### [Goal of the exercise]
Rewrite the Arlandria passage starting with "Arlandria sits on" and going on through "organization serving Chirilagua.", changing "affordable housing" to "low-cost housing" each time it appears.
Reading passage START
Arlandria sits on the northern edge of Alexandria, bordering Arlington County, hence the creative spin on the name. Before the influx of immigrants fleeing civil war in El Salvador in the early 1980s, it was a predominantly African American residential area. It was one of the few neighborhoods with affordable housing where Black people could live in Virginia while still being close to the nation’s capital and benefiting from its steady job market.

Many immigrants who settled in Arlandria in the 1980s and ‘90s came from Chirilagua, a town in El Salvador, now a nickname for this neighborhood. While tensions between Black and Latino residents occasionally flared, shared concerns over affordable housing, workers’ rights and social justice brought the community together through Tenants and Workers United, a grassroots organization serving Chirilagua.

Sindy Carballo-Garcia is the youth group coordinator at TWU. The 22-year-old arrived in Arlandria from El Salvador with her parents when she was 8 years old and has lived there since. She is now married and planning to vote in the November elections.

“I want politicians to prioritize schools, making sure that students feel safe and are supported,” she says. “Students should not walk into schools, pass through a metal detector and feel surveilled. They need caring adults. The whole purpose of schools is to build community and not to push young people aside.”
Reading passage END
Provided data START
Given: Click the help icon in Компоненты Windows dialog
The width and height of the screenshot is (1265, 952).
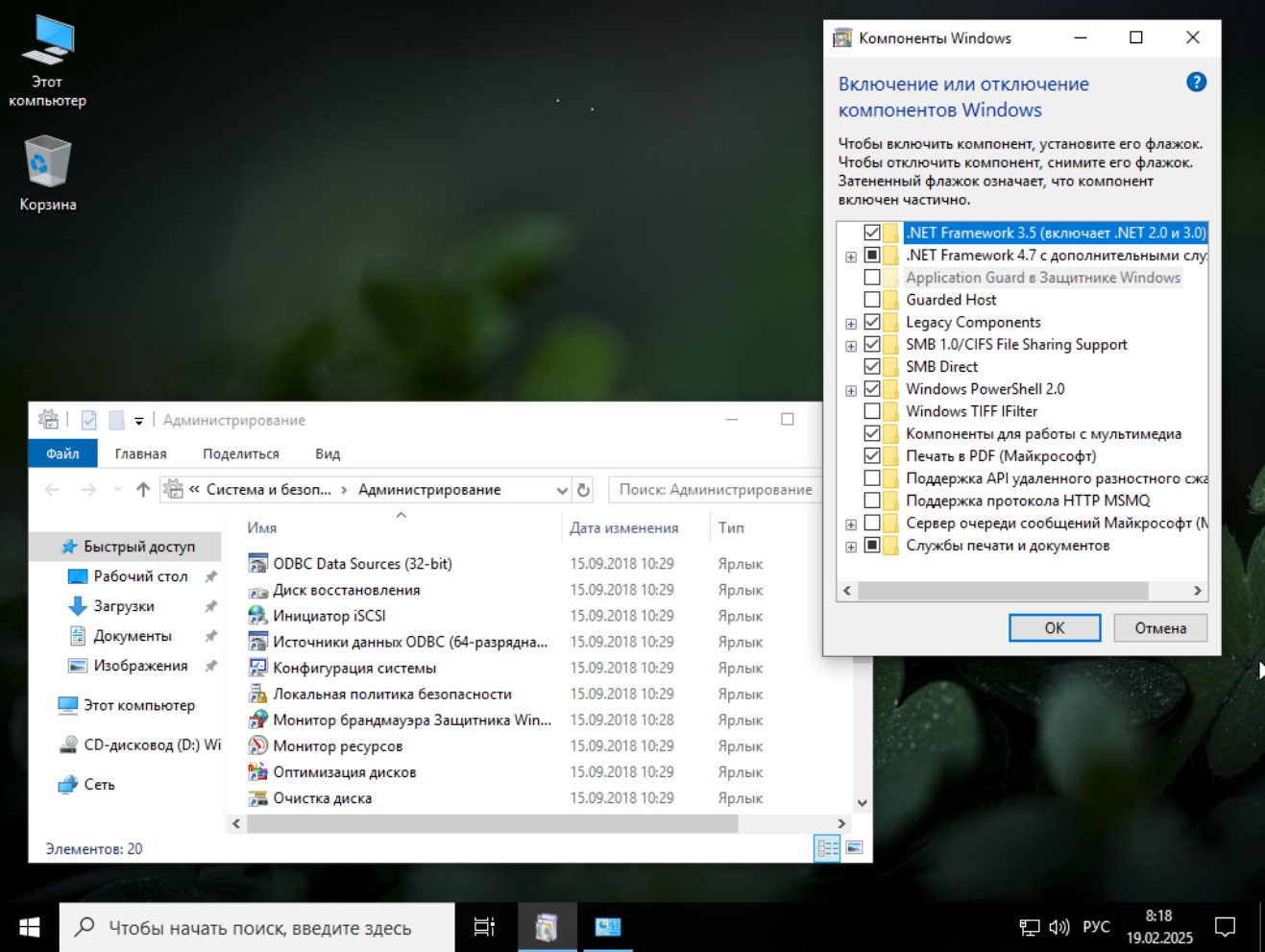Looking at the screenshot, I should pos(1197,83).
Provided data END
### [Your response]
Arlandria sits on the northern edge of Alexandria, bordering Arlington County, hence the creative spin on the name. Before the influx of immigrants fleeing civil war in El Salvador in the early 1980s, it was a predominantly African American residential area. It was one of the few neighborhoods with low-cost housing where Black people could live in Virginia while still being close to the nation’s capital and benefiting from its steady job market.

Many immigrants who settled in Arlandria in the 1980s and ‘90s came from Chirilagua, a town in El Salvador, now a nickname for this neighborhood. While tensions between Black and Latino residents occasionally flared, shared concerns over low-cost housing, workers’ rights and social justice brought the community together through Tenants and Workers United, a grassroots organization serving Chirilagua.